# Euskara: Echar de menos



## Therpsicore

¡Hola a todos! ¿Sabría alguien decirme cómo se dice en euskera "te he echado de menos"? ¡Gracias!


----------



## jazyk

A lo mejor esto te resultará interesante. 
​


----------



## Orreaga

Hola:  Yo diría, *Zure falta sentitu dut*.  Pero no soy experto.


----------



## yujuju

Lo más oido y utilizado es _Faltan bota zaitut_, aunque sea una estructura copiada del español.

Te echo de menos sería: _Faltan botatzen zaitut_

__


----------



## Orreaga

Hola yujuju:  En el pasado, "zaitut" se convierte in "zintudan", ¿no es cierto?
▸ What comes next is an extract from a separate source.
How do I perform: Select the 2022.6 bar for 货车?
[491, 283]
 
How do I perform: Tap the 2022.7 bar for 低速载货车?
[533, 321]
Te he echado de menos.  =  Faltan bota zintudan.   ??


----------



## yujuju

Faltan bota zaitut = Te he echado de menos.
Faltan bota zintudan = Te eché de menos.

Es cierto que la forma pasada del verbo auxiliar _zaitut_ es _zintudan_, pero tienes que tener en cuenta el aspecto del verbo principal (acción acabada o no: _-Æ_ o _-t(z)en_) para que te "coincida" con los tiempos en español. Así:

Faltan botatzen zaitut = Te echo de menos.
Faltan botatzen zintudan = Te echaba de menos.


----------



## Orreaga

¡Magnífico!  Gracias por la aclaración, yujuju.


----------